The band is still a foursome (of course only Ralf and Florian really count), and the sound, after all these years, is the same robot pop, but with a huge leap forward in refinement and maturity. Despite having so much historical baggage resting on their middle-aged shoulders, the duo manage to sidestep expectations by not even trying to compete with the new generation of electronic imitators and protégés sprouting up in their footsteps.

I'm sure they must have learned some new tricks, squirreled away for so long in the high-tech seclusion of their Kling-Klang studio. But they obviously felt no pressing obligation to defend their credentials with anything new or innovative, preferring instead to follow the old, reliable rule of "less is more", making their new music so childishly simple (and sometimes comically simplistic) that even a single chord change can sound like a major thematic development.

The result is a triumph of dance-floor minimalism, which doesn't exactly recommend it to a forum celebrating the sometimes baroque excesses of Prog Rock. Notice how much mileage (19 minutes worth, to be exact) the 5-track title "suite" gets from so little actual material. After a brief "Prologue" (three notes, each of them softer and more lush than the last) nothing much happens, but maybe that's the point: it's a musical representation of a long distance bike ride, and those wheels just keep spinning in the same circles.

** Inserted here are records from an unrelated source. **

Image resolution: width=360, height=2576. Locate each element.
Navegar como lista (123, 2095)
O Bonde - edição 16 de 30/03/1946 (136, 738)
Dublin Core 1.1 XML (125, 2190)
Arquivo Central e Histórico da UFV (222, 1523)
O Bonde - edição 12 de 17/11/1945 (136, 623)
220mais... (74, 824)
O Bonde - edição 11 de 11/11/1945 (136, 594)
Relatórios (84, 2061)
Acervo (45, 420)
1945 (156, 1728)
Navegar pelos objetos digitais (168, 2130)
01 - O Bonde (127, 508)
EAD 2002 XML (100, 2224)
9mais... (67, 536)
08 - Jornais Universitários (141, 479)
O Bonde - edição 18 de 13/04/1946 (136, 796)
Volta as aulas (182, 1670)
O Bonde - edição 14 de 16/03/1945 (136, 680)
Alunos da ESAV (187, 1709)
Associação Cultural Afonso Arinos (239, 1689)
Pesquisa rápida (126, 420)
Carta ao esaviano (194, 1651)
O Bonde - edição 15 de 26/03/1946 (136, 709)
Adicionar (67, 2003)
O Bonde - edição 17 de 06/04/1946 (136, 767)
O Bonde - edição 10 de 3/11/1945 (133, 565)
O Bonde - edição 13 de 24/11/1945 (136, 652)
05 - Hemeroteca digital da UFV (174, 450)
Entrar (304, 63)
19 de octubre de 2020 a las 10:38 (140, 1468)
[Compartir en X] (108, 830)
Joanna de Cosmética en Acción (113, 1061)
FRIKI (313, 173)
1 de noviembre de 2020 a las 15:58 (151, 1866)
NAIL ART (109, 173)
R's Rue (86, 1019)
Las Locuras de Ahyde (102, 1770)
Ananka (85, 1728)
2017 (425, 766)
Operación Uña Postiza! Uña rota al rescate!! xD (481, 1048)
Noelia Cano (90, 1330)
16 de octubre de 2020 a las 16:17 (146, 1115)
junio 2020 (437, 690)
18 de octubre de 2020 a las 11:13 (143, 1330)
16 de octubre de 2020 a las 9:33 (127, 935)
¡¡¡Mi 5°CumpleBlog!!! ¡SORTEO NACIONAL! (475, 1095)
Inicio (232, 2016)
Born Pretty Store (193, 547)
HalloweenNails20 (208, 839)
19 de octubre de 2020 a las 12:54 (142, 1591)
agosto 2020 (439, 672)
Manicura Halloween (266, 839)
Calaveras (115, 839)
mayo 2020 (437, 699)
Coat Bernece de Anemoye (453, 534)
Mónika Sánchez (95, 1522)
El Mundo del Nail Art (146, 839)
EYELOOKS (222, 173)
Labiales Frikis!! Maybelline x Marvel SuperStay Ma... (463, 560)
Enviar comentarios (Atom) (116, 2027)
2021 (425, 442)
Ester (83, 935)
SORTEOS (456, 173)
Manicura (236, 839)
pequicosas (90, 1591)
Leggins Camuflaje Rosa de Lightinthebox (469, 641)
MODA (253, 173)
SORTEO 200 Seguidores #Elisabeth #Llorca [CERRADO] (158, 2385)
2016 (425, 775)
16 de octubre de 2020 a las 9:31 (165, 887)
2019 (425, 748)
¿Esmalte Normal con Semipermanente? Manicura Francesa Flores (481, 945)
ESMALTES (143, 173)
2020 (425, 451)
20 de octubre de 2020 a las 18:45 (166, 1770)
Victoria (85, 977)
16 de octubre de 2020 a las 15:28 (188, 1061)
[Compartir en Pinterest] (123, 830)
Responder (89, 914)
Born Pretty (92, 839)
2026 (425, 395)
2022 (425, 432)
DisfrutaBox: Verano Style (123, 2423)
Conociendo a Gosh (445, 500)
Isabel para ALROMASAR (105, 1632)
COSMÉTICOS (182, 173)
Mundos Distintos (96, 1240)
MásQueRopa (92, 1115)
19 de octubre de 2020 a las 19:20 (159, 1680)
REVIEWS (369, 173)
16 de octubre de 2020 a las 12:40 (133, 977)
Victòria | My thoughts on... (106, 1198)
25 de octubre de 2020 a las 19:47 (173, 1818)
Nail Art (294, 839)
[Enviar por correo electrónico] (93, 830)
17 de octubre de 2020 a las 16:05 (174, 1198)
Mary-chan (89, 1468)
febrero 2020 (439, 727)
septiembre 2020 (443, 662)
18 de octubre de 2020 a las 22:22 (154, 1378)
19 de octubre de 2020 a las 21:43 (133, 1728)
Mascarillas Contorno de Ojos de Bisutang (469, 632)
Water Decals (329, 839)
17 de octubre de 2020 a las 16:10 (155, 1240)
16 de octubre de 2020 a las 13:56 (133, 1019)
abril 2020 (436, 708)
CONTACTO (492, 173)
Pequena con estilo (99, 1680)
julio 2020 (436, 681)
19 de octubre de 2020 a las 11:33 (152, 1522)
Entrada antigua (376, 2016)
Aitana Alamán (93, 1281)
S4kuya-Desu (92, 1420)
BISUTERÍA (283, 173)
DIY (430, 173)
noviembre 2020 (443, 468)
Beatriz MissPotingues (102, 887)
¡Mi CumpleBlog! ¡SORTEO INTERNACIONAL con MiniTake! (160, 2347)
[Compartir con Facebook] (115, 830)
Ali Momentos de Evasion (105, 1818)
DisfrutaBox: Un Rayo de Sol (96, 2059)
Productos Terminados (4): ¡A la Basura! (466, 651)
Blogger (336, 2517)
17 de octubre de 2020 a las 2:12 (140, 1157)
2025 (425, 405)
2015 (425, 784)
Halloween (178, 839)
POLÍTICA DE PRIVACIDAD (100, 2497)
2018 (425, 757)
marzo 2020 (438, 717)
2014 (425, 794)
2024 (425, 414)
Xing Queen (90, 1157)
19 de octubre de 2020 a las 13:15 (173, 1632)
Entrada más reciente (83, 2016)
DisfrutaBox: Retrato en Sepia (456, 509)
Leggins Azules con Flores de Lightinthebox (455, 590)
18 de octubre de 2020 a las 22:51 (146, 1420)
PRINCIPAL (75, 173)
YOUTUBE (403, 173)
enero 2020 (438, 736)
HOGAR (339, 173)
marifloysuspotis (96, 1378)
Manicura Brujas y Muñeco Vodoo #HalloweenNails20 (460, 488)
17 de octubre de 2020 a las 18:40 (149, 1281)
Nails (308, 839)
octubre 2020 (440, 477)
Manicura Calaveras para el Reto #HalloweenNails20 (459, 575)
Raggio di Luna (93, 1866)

The subsequent tracks may show more variety, but it's all relative, isn't it? You can expect more of the same subtle and repetitive melodies, over a similar hypnotic display of percussive blips and rhythmic pulses, all of it best heard from between a pair of comfortable headphones. The "lyrics" (and I use the term broadly) are nothing more than spoken recitations of bicycle parts, cardiovascular data, and mineral supplements, all in roboticized debonair French. My favorite line, delivered in a singsong Dr. Seuss rhythm: "Carbohydrate-Protein, A-B-C-D-Vitamin" (and believe it or not, they even make it rhyme).

Go ahead and laugh. Personally, I've always found the deadpan Teutonic humor of the KRAFTWERK Man-Machine persona irresistible, sounding not unlike a Sesame Street interpretation of Fritz Lang's futuristic silent movie "Metropolis" (which inspired an earlier KRAFTWERK dance hit). A lot of Proggers will likely disagree, but I think it's easy to see the organic warmth below the lacquered veneer of all that sci-fi technology.

The album ends with a re-mix of their original 1983 "Tour de France" single, the liveliest piece of music here and ideally placed as an epilogue, linking the 21st Century KRAFTWERK to their earlier selves. Listening to the song, it's hard to resist jumping on an old 10-speed Schwinn and pedaling around the neighborhood, although it's doubtful anyone could match the pace suggested by the tempo here.

The music of KRAFTWERK has always been an acquired taste, and the latest edition won't appeal to everyone, of course. But to nerds like me who know all the words to "Pocket Calculator" (...by pressing down a special key, it plays a little melody..!) it's a minor miracle of sophisticated understatement. I only hope they don't wait another 17 years before recording their next album.